This has been talked about a lot before - the lack of mixin functionality in julia.
But I’ve been thinking about mixins a lot – for merging existing composite types to balance modularity with simplicity when using lots of micro-modules to assemble complex models.
Heres a toy example. My real examples have a lot more parameters – that’s the reason for avoiding just writing them out again, as would probably be the best idea here:
struct FirstStruct{T}
par1::T
par2::Float64
end
struct SecondStruct{T}
par3::T
par4::Int
end
@mergecomposite CompositeStruct FirstStruct SecondStruct
Which generates:
struct CompositeStruct{T1, t2}
par1::T1
par2::Float64
par3::T2
par4::Int
end
First I’m wondering about this as a design pattern, and how people are doing mixin patterns in 2018, if they are at all? Any reasons this is not a good idea?
AFAIK the consensus is that in Julia you should prefer containment.

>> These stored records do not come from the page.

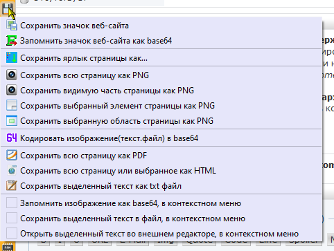The height and width of the screenshot is (251, 334).
Task: Toggle 'Сохранить выделенный текст в файл' checkbox
Action: 12,219
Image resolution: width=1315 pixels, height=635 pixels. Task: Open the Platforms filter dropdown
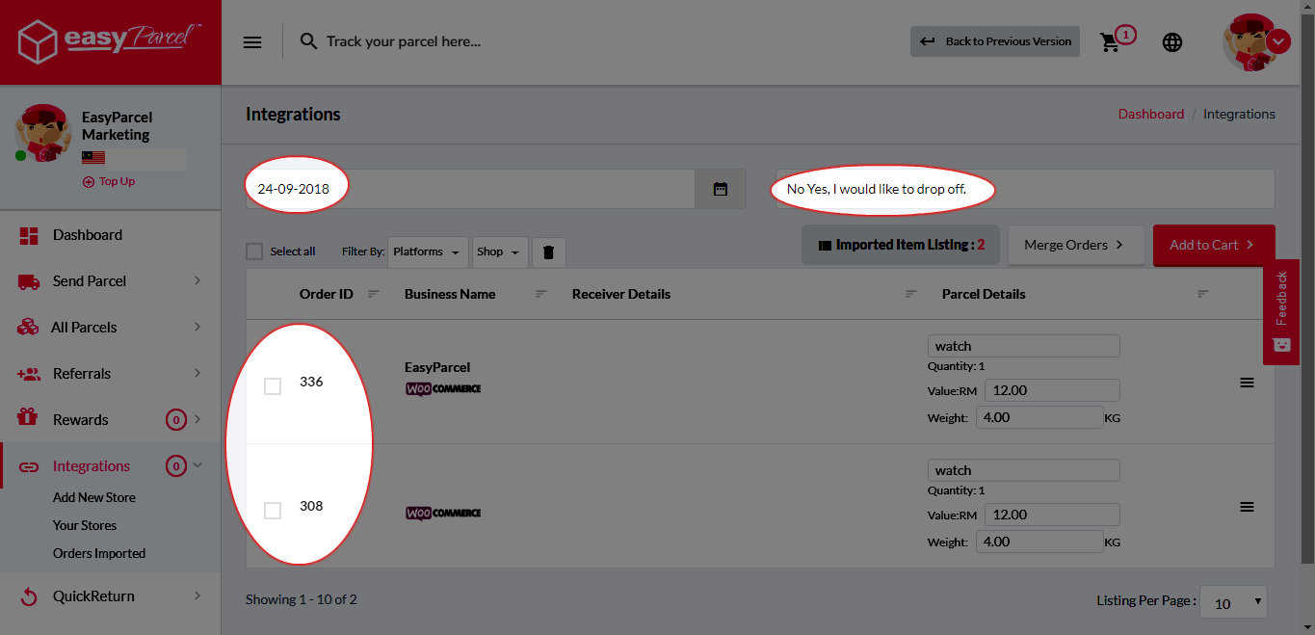click(x=427, y=251)

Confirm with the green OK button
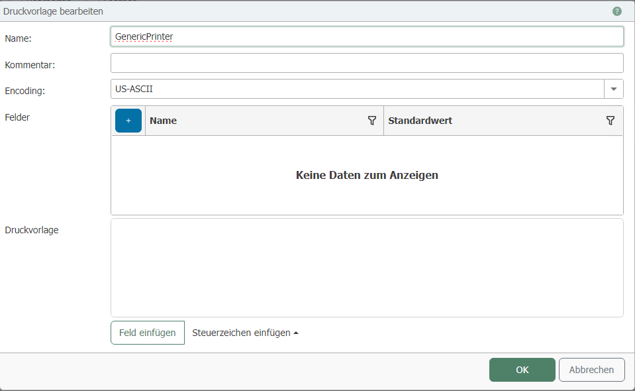click(522, 370)
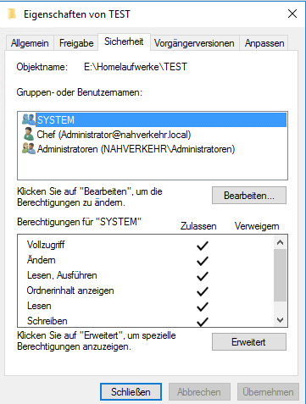Click the permissions list scroll down arrow
This screenshot has width=306, height=404.
click(280, 320)
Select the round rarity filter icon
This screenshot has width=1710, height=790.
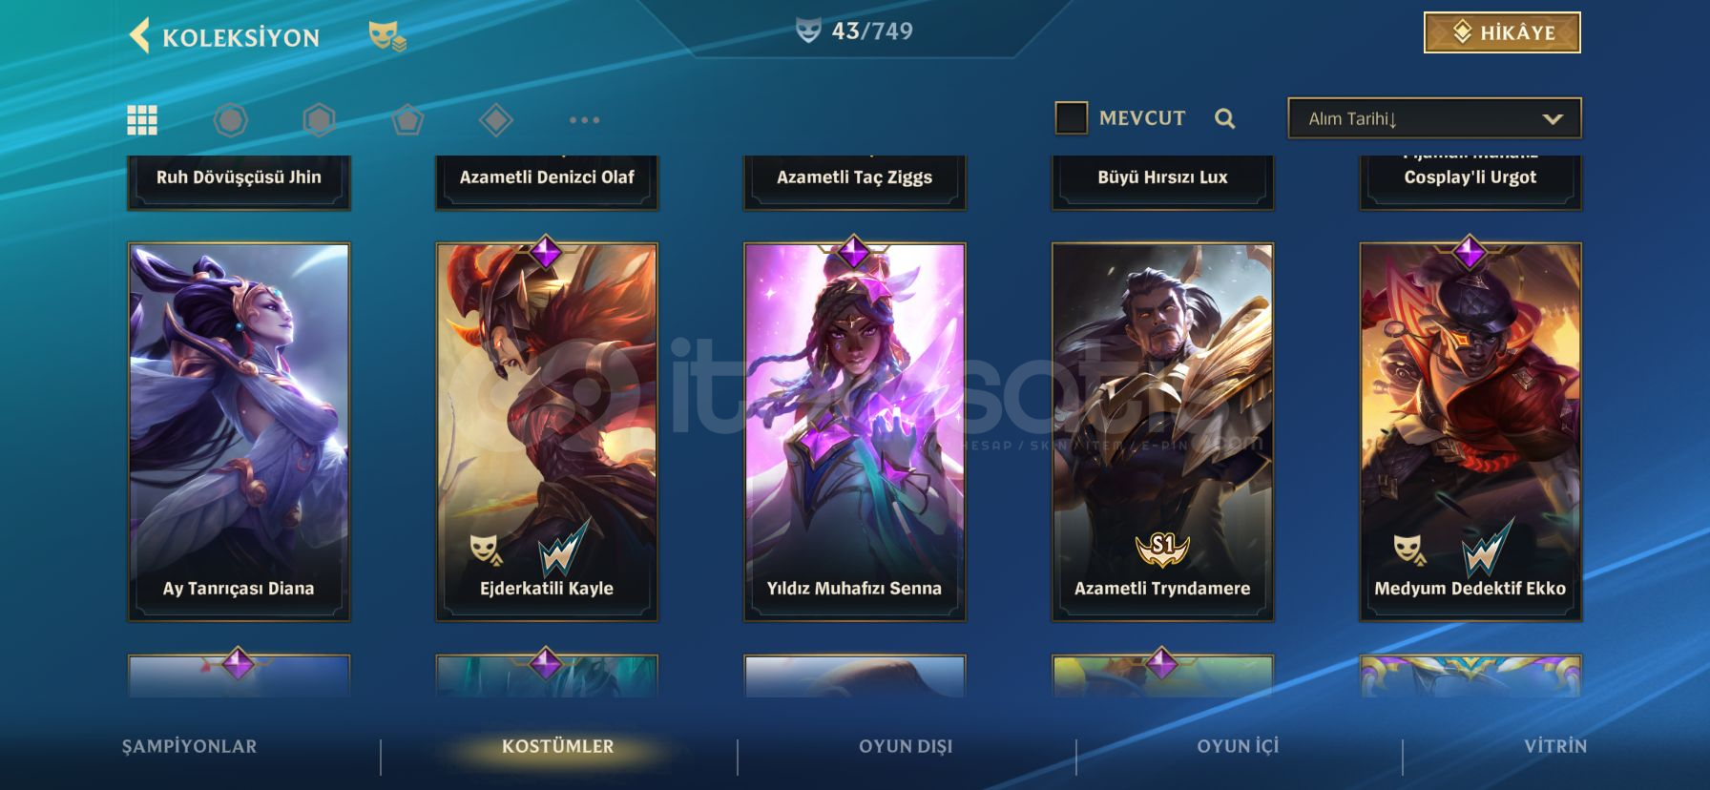pos(230,119)
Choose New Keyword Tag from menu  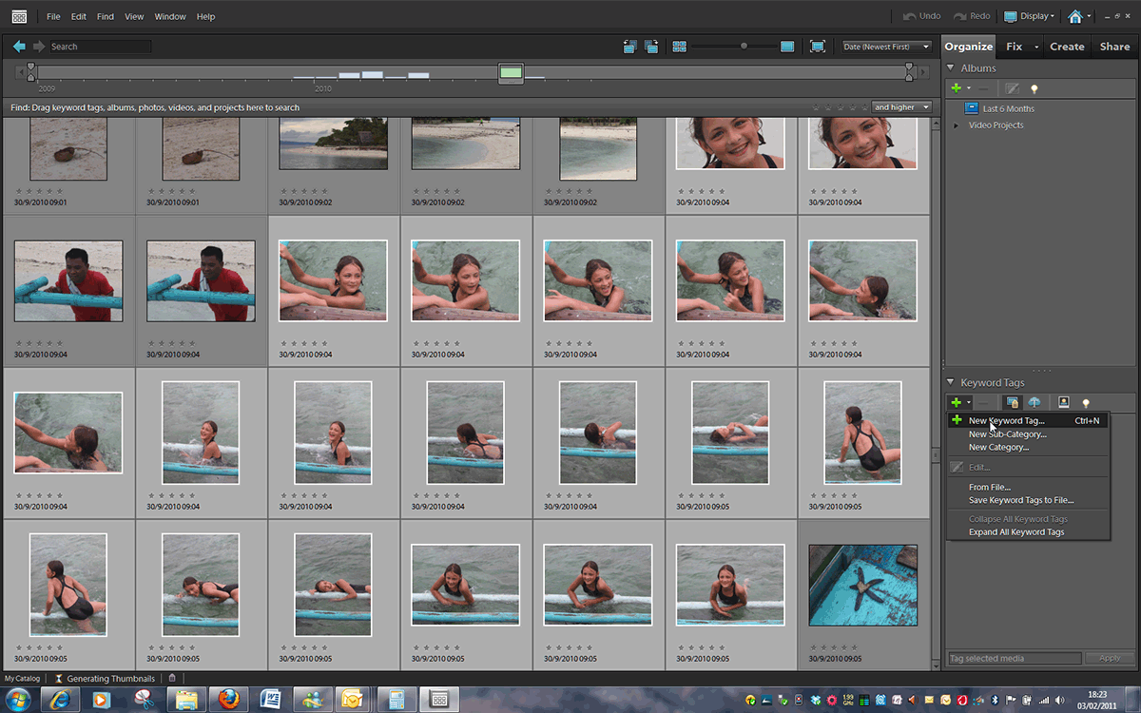[x=1006, y=420]
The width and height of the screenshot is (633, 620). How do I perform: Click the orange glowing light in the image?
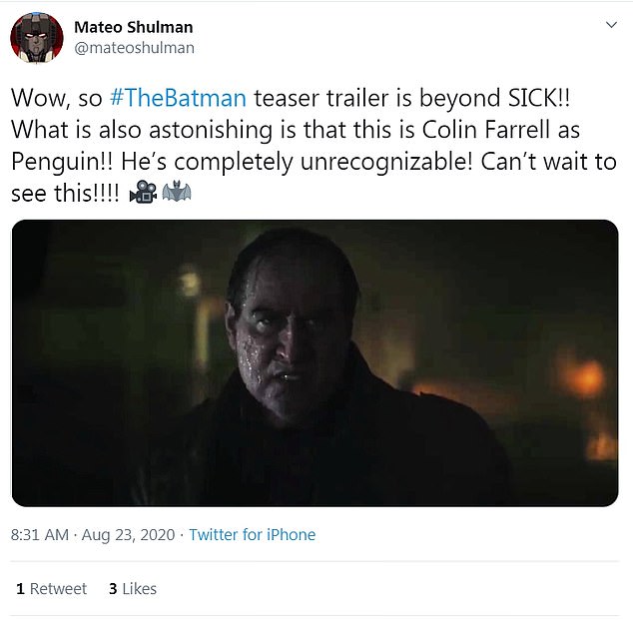[582, 378]

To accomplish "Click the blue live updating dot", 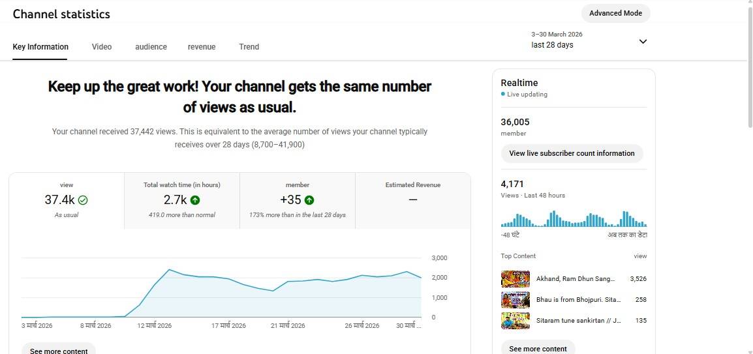I will click(x=502, y=95).
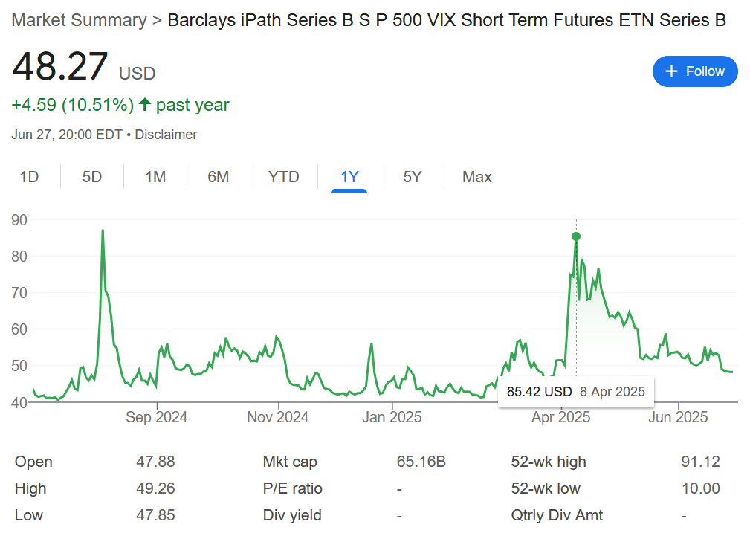Click the 85.42 USD tooltip
The image size is (750, 542).
click(x=576, y=392)
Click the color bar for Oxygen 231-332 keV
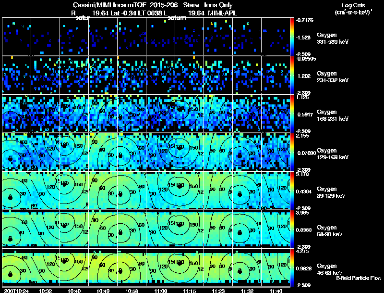This screenshot has height=293, width=384. click(293, 75)
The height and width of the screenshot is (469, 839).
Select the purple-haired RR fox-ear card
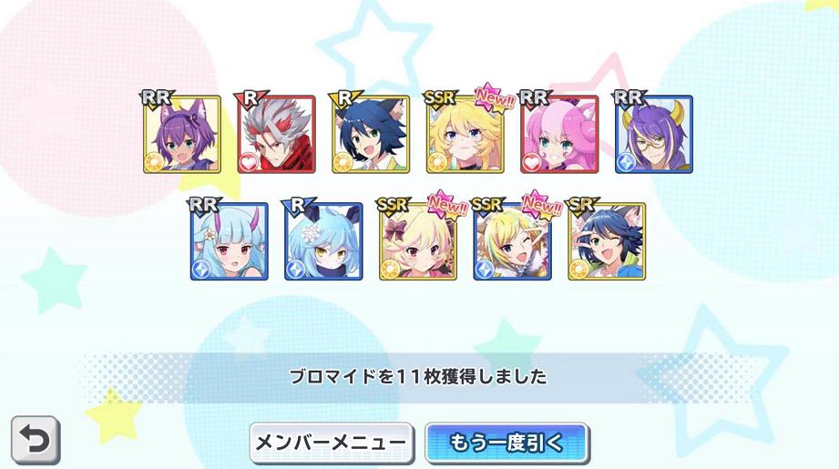coord(182,134)
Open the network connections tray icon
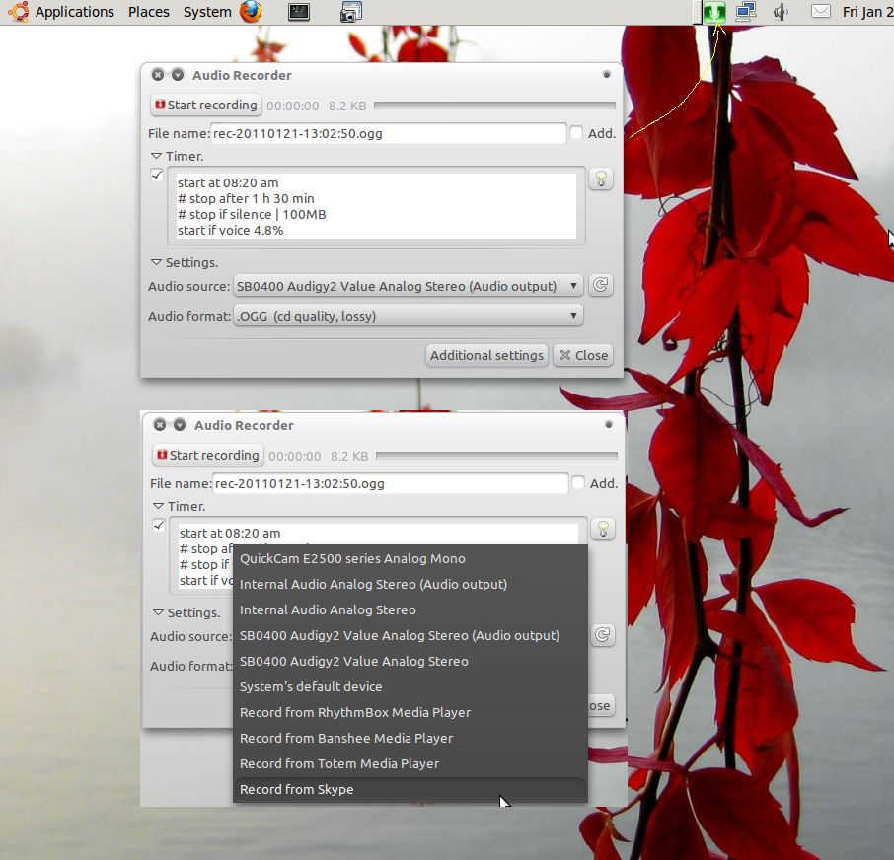Screen dimensions: 894x860 click(745, 12)
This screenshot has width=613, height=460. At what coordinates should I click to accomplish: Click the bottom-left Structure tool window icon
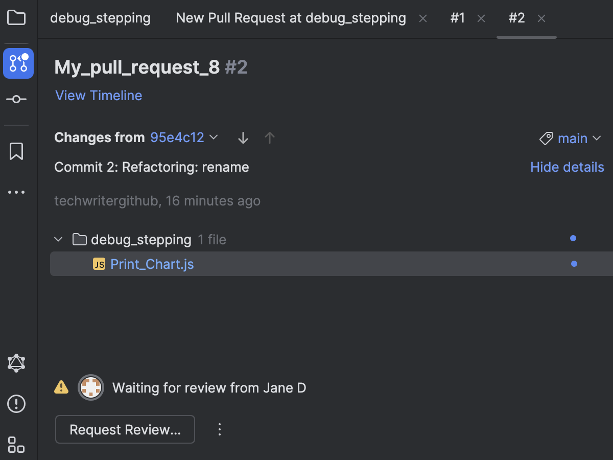17,445
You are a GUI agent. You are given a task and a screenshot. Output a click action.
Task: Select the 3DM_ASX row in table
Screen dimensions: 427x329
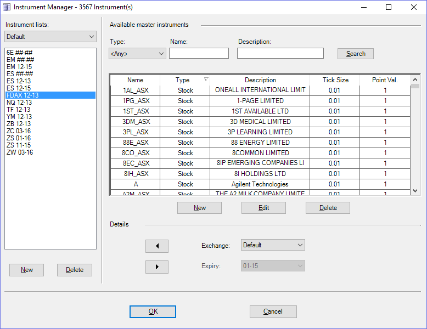[x=136, y=122]
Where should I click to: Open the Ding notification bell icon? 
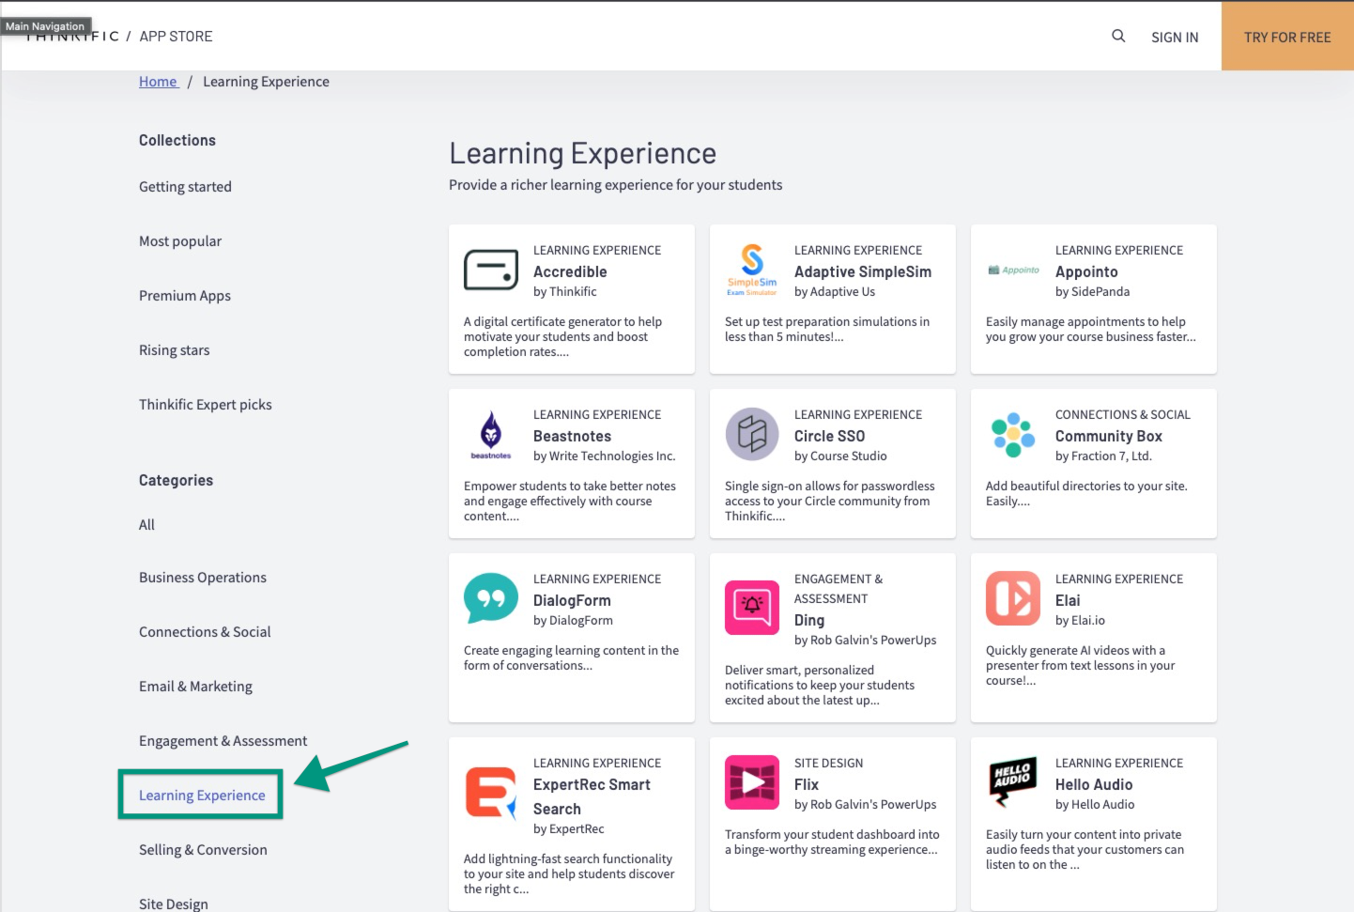(x=751, y=608)
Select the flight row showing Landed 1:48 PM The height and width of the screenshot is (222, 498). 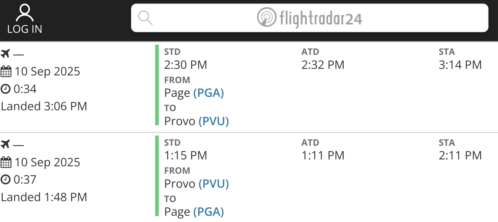pyautogui.click(x=249, y=178)
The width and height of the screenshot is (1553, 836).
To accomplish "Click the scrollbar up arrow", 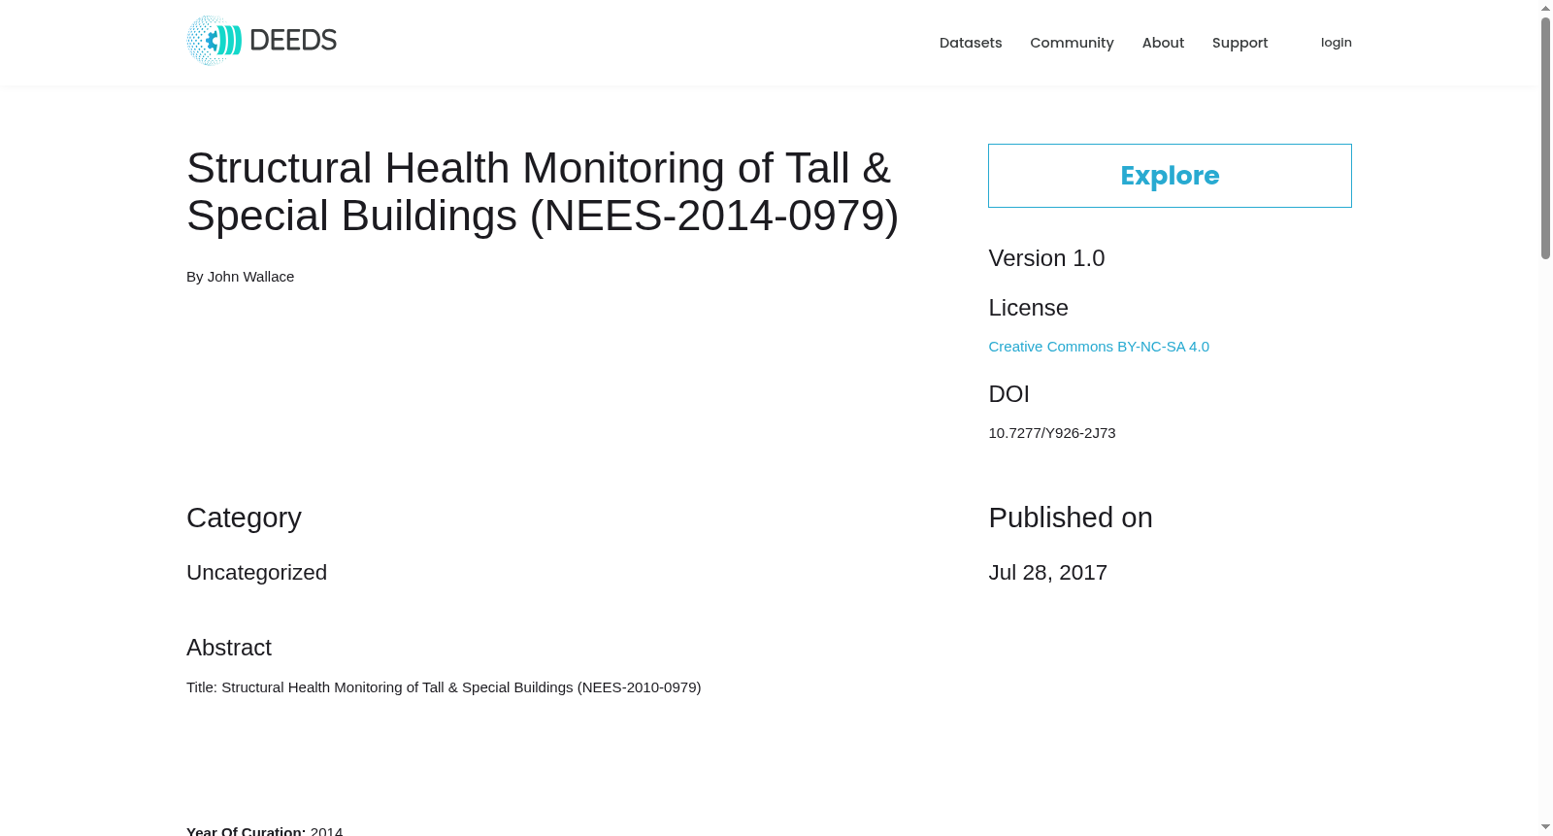I will [1545, 8].
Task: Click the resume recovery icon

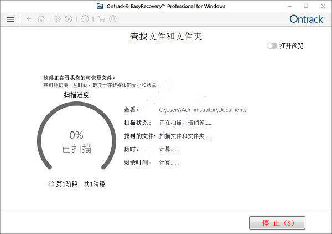Action: coord(69,19)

Search for “containment inheritance” for a lot of opinions about the topic in general. A macro could construct
struct CompositeStruct{T1, T2}
a::T1
b::T2
end
but IMO it is hardly worth the loss of transparency. The key part is implementing functionality of elements, see eg Lazy.@forward to automate this.
Mostly I’m using totally parametric types and no methods as these are model parameters - there is only ever one set. So Lazy.@forward isn’t necessary. (I’m writing all the sub-modules so I get to make that decision). Any inheritance or methods would be using holy traits, like “has field param1”
This combination seems to remove a lot of the arguments for composition over inheritance, and the arguments against containment become more important: data structures can get too complex and nested.
But I can see the case fo keeping the modularity clear and explicit in the data structures. Guess I’ll have to try both and see how it feels.
For anyone researching this issue later on: after going with containment for a day I’m beginning to think that even thinking about doing things the way I originally suggested is probably a code smell. I solved so many issues just using containment. Flattening nested fields isn’t that hard either if you really need it for something
A simple @def macro for inserting repeared non-parametrically typed fields is a useful DRY mixin pattern and probably as far as mixins should ever go.